The Mad Poet of the Year blog posts share the poetry of a long-time Mad Poet. This year-long appointment provides readers with a deep dive of the writer’s work and thoughts on poetry. We are thrilled to have Ray Greenblatt serve as the inaugural Mad Poet of the Year for 2021.
ON THE PARIZSKA
by Ray Greenblatt
It is close and threatening today,
I feel as if I must push
through the crowds of ectoplasm
in dark robes and cloaks
gold circle on the breast
or high gilt hat perched,
on what is now a fashionable
avenue of upscale stores
once the dirt-rich street of
kosher butchers, bakers, cobblers
a Ghetto surrounded by walls.
In the Prague cemetery
moss-draped
pock-marked
lightning-split
sometime cedar fused with rock
the gravestones lean
together for balance
huddle for comfort.
When the clock tower tolls the hour
the astrological signs
suggest the future,
through an opened window
one-at-a-time pass
the Disciples looking down
indifferently or
with a scowl prickling beards,
into the town square where throngs
of tourists are lectured in
Czech, French, Chinese
among many others
the babble of the world.
And I in my high-tech hotel
in my spacious suite
of paneled rosewood
bath of Carrara marble
in full weight cannot
hold down history
vitality, the wailing.
A mere eighty years ago, most of Europe looked away as the Nazis attempted to wipe the Jewish people off the face of the earth! Ironically now in recent years all over the continent, certain tourist destinations are fashionable: Jewish synagogues, Jewish cemeteries, Jewish streets or neighborhoods, any piece of Jewish history— now have shiny brass plaques attached. Where was humanity when it was most needed?

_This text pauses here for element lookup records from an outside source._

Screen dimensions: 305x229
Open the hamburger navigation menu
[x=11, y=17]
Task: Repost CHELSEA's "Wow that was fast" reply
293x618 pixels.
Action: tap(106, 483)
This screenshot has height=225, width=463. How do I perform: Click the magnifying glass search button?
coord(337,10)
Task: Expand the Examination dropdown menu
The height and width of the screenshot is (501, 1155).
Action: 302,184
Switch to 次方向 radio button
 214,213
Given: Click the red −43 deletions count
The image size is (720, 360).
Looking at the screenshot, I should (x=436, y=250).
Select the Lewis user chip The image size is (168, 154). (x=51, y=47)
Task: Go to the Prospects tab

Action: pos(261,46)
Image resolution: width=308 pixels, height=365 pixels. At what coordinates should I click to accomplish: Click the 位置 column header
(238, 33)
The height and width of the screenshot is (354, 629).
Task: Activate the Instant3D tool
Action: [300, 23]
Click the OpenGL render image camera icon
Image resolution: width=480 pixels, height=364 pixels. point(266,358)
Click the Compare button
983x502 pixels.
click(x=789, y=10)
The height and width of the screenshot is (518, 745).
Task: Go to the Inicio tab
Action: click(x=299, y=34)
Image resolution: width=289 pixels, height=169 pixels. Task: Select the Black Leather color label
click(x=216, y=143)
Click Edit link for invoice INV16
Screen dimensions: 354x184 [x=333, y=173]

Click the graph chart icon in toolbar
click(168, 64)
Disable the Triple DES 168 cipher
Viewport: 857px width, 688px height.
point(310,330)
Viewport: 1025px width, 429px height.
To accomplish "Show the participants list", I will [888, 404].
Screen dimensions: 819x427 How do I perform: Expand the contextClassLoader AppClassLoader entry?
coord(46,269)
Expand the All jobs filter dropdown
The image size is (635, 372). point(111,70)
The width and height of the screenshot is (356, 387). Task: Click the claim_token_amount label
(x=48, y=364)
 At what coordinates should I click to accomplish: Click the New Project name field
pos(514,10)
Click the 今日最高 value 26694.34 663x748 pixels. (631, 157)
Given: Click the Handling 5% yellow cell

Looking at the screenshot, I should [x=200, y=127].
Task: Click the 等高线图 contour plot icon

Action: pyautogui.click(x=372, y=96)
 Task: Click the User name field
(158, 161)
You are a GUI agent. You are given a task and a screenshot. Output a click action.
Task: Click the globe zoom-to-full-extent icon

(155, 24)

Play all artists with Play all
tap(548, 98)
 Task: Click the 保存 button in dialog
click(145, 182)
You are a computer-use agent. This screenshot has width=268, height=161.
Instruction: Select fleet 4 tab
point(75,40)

Ray Greenblatt has been a poet for forty years and an English teacher longer than that. He was an editor of General Eclectic, a board member of the Philadelphia Writers Conference, and is presently on the staff of the Schuylkill Valley Journal. He has won the Full Moon Poetry Contest, the Mad Poets Annual Contest, and twice won the Anthony Byrne Annual Contest for Irish Poetry sponsored by The Irish Edition. His poetry has been translated into Gaelic, Polish, Greek and Japanese.